Theoretical Survey Of The Potential Energy Surface Of Ethylenediamine Plus Cu+ Reactions

Density functional theory (DFT) calculations have been carried out to explore the potential energy surface (PES) associated with the gas-phase reactions between ethylenediamine (En) and Cu+. The structures and bonding characteristics of the different stationary points of this PES have been investigated at the B3LYP/6-311G(d,p) level. Final energies were obtained by means of B3LYP/6-311+G(2df,2p) single point calculations. En strongly binds Cu+ by forming a chelated structure in which the metal cation binds to both amino groups. Different mechanisms leading to the loss of H-2, NH3, and CuH are analyzed in terms of the topology of the PES. The most favorable mechanism corresponds to the loss of H2, through a process in which the transition metal cation acts as a carrier, connecting a hydrogen atom from a methylene group with a hydrogen atom of one of the amino groups. The product ion is a five-membered ring in which Cu+ bridges between N atoms of the H2N-CH2-CH-NH moiety. The loss of ammonia is less favorable, because all mechanisms involve higher activation barriers.
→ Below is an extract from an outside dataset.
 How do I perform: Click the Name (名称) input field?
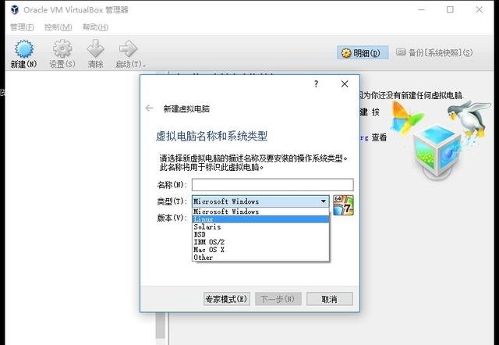pos(272,185)
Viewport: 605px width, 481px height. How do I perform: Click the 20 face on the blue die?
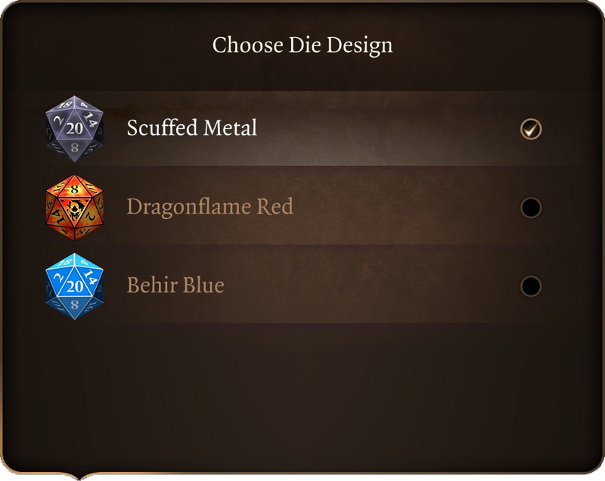(74, 285)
The most favorable of these mechanisms implies hydrogen shift between the two methylene groups that triggers a spontaneous hydrogen shift between the two amino groups, favored by the existence of a strong intramolecular hydrogen bond. These mechanisms explain the experimental results involving fully C-deuterated species, where only a loss of HD and NH3 are observed. The loss of HCu is also discussed.